**Exercise**
Present the lines from the one with "Task: Click CorePad vertical scrollbar" through the one with "Action: coord(281,88)" as a Markdown table with the columns Number and Content. Skip blank lines and leave out the pictures.
** Start of Stored rows **
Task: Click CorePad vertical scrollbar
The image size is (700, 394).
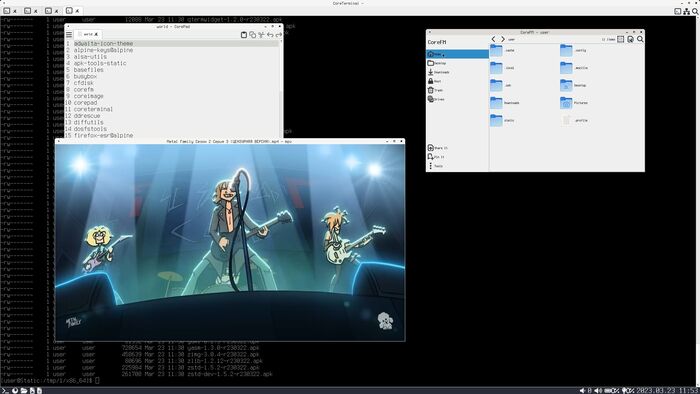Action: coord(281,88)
** End of Stored rows **
** Start of Stored rows **
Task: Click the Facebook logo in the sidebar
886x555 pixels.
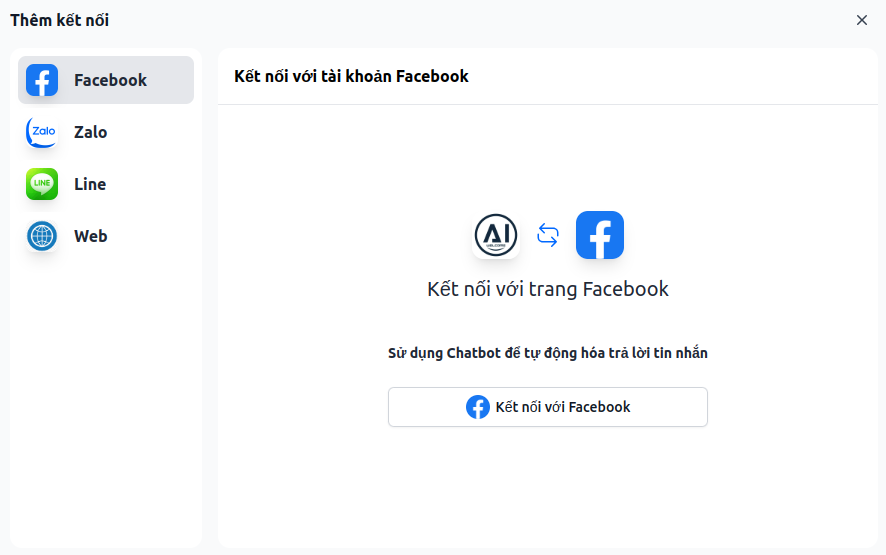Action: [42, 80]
** End of Stored rows **
**Reply to the exercise**
| Number | Content |
|---|---|
| 1 | Task: Click CorePad vertical scrollbar |
| 2 | The image size is (700, 394). |
| 3 | Action: coord(281,88) |